» What the task requires
Each line of the listing that contains "will" should be found and copied.

┏━━

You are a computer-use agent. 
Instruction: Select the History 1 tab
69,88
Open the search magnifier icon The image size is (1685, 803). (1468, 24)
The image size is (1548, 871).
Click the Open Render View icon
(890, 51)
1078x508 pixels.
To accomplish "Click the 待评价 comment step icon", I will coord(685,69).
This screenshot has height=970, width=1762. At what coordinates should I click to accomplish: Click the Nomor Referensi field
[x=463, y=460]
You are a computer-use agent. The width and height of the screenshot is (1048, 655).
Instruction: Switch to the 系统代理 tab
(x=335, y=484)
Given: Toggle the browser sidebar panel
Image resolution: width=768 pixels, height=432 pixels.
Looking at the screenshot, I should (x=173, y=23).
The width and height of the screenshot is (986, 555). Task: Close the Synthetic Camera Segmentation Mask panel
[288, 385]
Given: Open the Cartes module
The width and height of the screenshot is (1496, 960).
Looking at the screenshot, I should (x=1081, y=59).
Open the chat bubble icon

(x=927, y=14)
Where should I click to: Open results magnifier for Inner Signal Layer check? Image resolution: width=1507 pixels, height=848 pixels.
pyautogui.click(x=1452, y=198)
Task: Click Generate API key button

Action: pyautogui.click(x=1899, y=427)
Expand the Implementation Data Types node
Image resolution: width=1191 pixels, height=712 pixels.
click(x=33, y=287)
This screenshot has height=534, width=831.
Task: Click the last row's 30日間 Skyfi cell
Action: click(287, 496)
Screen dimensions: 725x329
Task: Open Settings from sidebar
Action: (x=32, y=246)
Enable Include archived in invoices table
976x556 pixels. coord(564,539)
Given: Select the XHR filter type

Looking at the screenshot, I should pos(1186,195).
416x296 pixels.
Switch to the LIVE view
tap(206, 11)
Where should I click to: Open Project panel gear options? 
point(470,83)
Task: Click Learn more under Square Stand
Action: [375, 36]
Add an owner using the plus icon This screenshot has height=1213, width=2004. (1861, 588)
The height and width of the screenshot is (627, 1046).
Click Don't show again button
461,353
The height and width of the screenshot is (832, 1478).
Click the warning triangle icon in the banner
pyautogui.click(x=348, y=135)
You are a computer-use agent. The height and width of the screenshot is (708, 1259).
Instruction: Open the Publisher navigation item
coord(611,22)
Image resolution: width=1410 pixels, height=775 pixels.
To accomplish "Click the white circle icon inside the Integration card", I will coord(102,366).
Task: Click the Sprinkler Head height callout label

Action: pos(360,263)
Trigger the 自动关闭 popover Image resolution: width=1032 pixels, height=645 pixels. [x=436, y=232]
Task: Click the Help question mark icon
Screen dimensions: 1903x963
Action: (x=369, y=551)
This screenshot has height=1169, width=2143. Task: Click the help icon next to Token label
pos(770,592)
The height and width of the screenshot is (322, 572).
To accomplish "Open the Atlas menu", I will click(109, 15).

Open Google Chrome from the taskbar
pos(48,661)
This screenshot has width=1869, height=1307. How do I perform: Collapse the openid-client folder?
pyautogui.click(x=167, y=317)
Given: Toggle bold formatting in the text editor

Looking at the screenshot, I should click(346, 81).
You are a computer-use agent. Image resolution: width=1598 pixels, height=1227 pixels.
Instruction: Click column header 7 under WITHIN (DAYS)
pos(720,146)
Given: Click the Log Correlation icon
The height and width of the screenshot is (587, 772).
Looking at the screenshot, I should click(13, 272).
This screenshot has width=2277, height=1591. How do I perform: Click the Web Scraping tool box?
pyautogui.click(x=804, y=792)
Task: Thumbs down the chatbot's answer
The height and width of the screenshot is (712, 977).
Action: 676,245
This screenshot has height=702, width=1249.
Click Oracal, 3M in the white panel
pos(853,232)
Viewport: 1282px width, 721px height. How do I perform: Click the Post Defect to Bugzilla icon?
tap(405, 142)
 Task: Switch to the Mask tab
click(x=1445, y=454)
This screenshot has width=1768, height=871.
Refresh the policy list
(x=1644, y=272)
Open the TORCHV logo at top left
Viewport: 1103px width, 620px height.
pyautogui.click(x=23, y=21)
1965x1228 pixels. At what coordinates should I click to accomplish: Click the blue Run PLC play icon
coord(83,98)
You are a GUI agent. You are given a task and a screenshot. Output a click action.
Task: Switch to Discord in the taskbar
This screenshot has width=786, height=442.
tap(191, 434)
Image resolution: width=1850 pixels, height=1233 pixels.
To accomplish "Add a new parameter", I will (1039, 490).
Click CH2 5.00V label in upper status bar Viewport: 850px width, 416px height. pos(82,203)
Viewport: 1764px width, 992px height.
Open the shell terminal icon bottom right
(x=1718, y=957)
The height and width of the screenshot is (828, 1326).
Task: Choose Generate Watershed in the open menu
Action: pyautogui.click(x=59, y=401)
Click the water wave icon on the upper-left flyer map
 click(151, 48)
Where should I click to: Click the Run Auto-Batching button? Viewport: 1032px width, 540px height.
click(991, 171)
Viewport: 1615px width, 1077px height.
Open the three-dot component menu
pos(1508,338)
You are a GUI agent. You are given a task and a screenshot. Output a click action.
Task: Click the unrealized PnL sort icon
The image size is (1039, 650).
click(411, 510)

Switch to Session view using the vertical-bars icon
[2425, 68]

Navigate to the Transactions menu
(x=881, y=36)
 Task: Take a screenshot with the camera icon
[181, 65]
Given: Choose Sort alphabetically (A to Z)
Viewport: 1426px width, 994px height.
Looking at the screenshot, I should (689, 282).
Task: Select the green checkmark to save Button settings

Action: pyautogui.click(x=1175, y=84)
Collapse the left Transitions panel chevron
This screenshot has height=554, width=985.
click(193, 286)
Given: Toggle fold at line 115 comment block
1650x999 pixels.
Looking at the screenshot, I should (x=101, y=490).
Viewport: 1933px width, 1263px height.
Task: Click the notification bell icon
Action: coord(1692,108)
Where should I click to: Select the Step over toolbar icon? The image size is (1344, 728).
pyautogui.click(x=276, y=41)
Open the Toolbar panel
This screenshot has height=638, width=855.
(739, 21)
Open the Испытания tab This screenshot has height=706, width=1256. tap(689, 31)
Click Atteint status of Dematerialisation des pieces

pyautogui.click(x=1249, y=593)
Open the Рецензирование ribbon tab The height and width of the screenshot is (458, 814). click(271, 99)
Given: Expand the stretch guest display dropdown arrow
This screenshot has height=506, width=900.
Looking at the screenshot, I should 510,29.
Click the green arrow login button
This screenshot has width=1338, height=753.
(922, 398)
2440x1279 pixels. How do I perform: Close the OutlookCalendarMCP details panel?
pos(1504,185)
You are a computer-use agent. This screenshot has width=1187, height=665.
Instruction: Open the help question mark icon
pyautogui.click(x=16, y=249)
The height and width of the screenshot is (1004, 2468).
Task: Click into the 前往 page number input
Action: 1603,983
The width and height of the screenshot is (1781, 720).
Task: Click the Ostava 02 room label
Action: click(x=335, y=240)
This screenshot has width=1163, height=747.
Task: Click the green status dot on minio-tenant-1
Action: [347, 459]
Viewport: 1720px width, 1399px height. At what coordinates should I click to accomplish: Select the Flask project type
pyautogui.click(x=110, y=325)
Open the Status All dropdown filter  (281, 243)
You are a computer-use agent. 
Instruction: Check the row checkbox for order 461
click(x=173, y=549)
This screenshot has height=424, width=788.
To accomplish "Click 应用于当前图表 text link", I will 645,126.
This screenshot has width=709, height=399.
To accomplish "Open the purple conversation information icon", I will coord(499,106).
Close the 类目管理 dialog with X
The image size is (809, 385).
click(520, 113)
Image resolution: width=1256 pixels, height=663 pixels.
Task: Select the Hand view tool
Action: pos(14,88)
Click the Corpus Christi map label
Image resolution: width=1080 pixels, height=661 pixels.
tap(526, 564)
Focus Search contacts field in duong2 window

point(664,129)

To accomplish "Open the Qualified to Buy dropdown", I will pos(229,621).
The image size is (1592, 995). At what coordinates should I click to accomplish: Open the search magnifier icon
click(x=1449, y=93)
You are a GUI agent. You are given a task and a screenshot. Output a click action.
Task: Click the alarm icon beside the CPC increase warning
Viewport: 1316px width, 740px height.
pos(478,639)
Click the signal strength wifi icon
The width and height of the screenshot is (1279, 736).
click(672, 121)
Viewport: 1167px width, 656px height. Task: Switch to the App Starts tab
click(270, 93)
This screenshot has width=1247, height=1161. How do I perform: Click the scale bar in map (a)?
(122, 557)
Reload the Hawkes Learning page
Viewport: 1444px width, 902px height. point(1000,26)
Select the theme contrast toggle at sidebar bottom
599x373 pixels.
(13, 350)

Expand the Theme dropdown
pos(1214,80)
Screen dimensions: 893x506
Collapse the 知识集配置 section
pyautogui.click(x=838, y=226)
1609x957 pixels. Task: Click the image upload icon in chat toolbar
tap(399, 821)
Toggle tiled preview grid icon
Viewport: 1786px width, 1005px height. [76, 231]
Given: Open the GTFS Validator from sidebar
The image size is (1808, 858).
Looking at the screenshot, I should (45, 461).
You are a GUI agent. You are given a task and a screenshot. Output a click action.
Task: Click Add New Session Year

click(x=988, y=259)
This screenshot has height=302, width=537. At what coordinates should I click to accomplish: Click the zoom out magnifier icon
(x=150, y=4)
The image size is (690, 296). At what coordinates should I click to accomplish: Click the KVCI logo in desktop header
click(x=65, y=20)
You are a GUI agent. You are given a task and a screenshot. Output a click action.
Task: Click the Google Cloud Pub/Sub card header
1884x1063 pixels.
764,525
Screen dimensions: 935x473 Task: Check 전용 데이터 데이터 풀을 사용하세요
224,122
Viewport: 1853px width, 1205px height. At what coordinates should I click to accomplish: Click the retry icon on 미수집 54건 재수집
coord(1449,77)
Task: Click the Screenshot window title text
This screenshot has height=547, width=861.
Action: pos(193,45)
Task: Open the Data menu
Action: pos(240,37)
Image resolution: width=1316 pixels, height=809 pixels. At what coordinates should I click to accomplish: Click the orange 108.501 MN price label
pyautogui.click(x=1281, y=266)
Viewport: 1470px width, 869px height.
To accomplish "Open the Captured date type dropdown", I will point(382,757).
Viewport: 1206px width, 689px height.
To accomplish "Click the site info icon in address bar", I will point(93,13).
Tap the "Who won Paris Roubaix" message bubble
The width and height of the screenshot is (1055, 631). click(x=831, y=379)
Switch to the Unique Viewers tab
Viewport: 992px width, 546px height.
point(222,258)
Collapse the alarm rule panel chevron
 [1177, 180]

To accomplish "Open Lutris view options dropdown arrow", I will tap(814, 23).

┗━━

» Expected answer
To accomplish "Click the 待评价 comment step icon", I will coord(685,69).
To accomplish "Click the white circle icon inside the Integration card", I will coord(102,366).
To accomplish "Open the Atlas menu", I will click(109, 15).
To accomplish "Add a new parameter", I will (1039, 490).
To accomplish "Click 应用于当前图表 text link", I will 645,126.
To accomplish "Open the purple conversation information icon", I will coord(499,106).
To accomplish "Open the Qualified to Buy dropdown", I will pos(229,621).
To accomplish "Open the Captured date type dropdown", I will point(382,757).
To accomplish "Click the site info icon in address bar", I will point(93,13).
To accomplish "Open Lutris view options dropdown arrow", I will tap(814, 23).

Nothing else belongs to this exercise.